Top Gear is a show that has stayed fairly consistent over the years. After its relaunch in 2002, the show found a magazine format that brought viewers in, and the tried and tested format remained pretty much unchanged for the 13 years that the show was fronted by Jeremy Clarkson, James May, and Richard Hammond. However, the BBC was forced to change things up after firing Clarkson, meaning that Hammond and May also quit the show in solidarity. Radio DJ and British TV personality Chris Evans was brought in as replacement, along with Friends star Matt LeBlanc. Joining the team were F1 pundit Eddie Jordan, Racing Driver Sabine Schmitz, You Tube star Chris Harris, and Motoring Journalist Rory Reid, who contributed to the show rather than appearing as regular presenters.
However, Evans didn’t gel with the Top Gear audience from the start, and during his season on air, viewing figures declined dramatically, drawing only 1.9 million U.K. viewers for the season finale; the lowest since its 2002 relaunch. Evans then quit the show, saying that although he had given it his best, it just wasn’t enough. At the time, LeBlanc’s future wasn’t certain; though it was widely rumored that both he and the BBC wanted him to remain as host, there was also the question of LeBlanc’s central role in the new CBS sitcom, Man With a Plan.

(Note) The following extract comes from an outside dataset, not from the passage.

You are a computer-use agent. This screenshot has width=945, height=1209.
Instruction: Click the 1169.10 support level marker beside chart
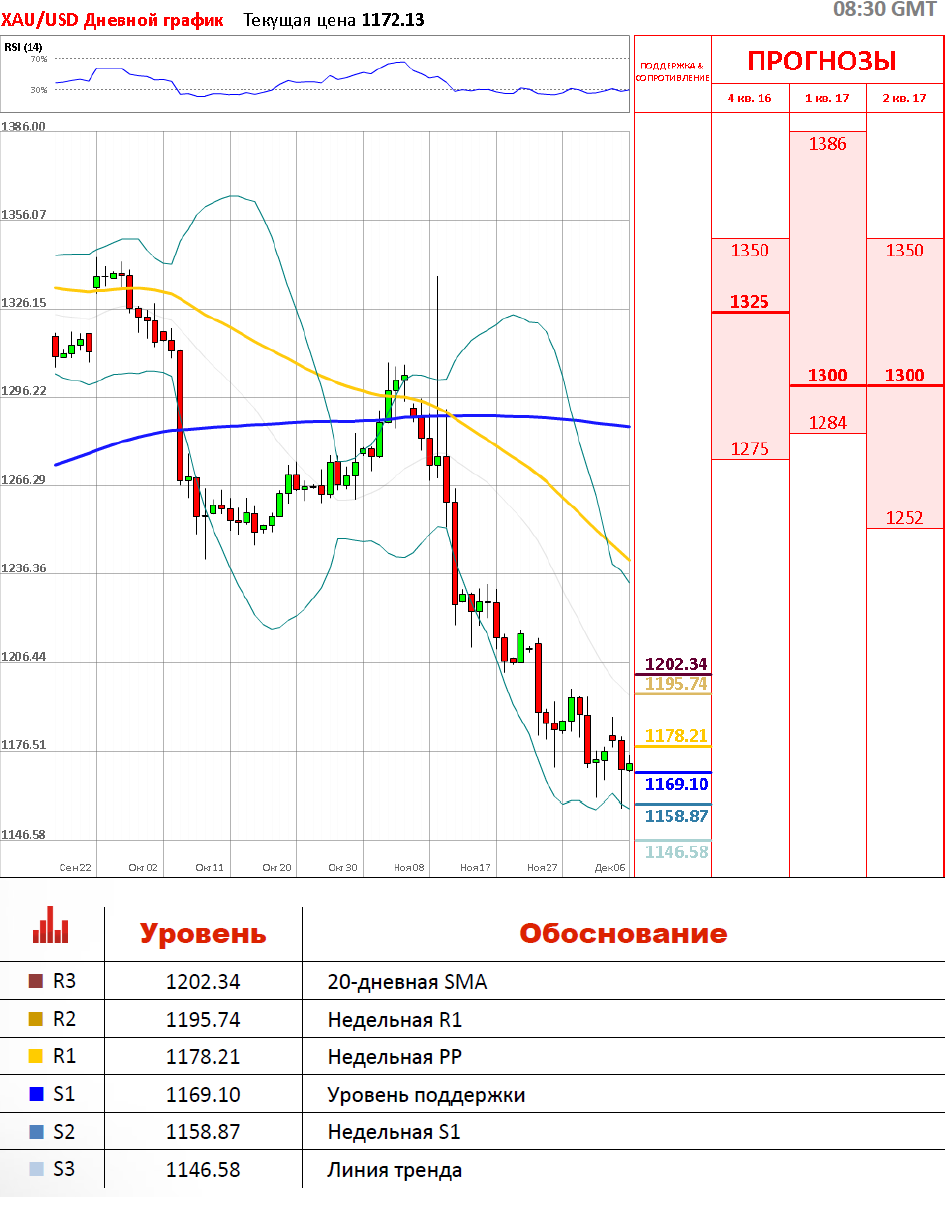click(x=676, y=784)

A deal has now been reached, though, with the BBC announcing that LeBlanc has signed on to host another two seasons of Top Gear, starting with season 24 (which will air in early 2017). LeBlanc has always been a petrol-head, as has Evans, but while both might have been lacking experience in presenting a motoring show, it was LeBlanc who won viewers over with his dry wit and humor, as well as his insight into cars. Though Evans is a much more experienced presenter (as well as being British), he did not have a natural rapport with the audience and many very quickly grew tired of his presenting style – which is an acquired taste at the best of times.
Joining LeBlanc for next season as co-hosts, are Harris and Reid; a move sure to please fans of the show. Both presenters were woefully underused last season, and their spinoff show, Extra Gear, on the BBC’s online channel, BBC3, has been popular. Together, the three should make for a strong presenting trio, backed up by contributions from Jordan, Schmitz, and The Stig. In a statement, director of BBC Studios, Mar Linsey, praised LeBlanc’s relationship with the viewers:
“Matt was hugely popular with Top Gear viewers last series with his humour, warmth and obvious passion for cars and for the show, so I couldn’t be more delighted that he’s agreed to come back and do more for us.”
While LeBlanc made no secret of his wish to return to Top Gear, he now faces an uphill battle to recoup and add to the viewers lost during the last season. Evans’ departure now gives LeBlanc a chance to shine; he was oftentimes stilted and appeared awkward when Evans was on screen with him. Now he has a chance to bring his humor to the fore, as well as his deep knowledge and love of cars. Reid and Harris also get time to prove their worth, and Top Gear could return to its former glory if people decide to tune in and give season 24 a a chance. It remains to be seen, however, if Clarkson, Hammond and May’s new motoring show, The Grand Tour, will pose any threat to Top Gear when it makes its debut on Amazon Prime this fall.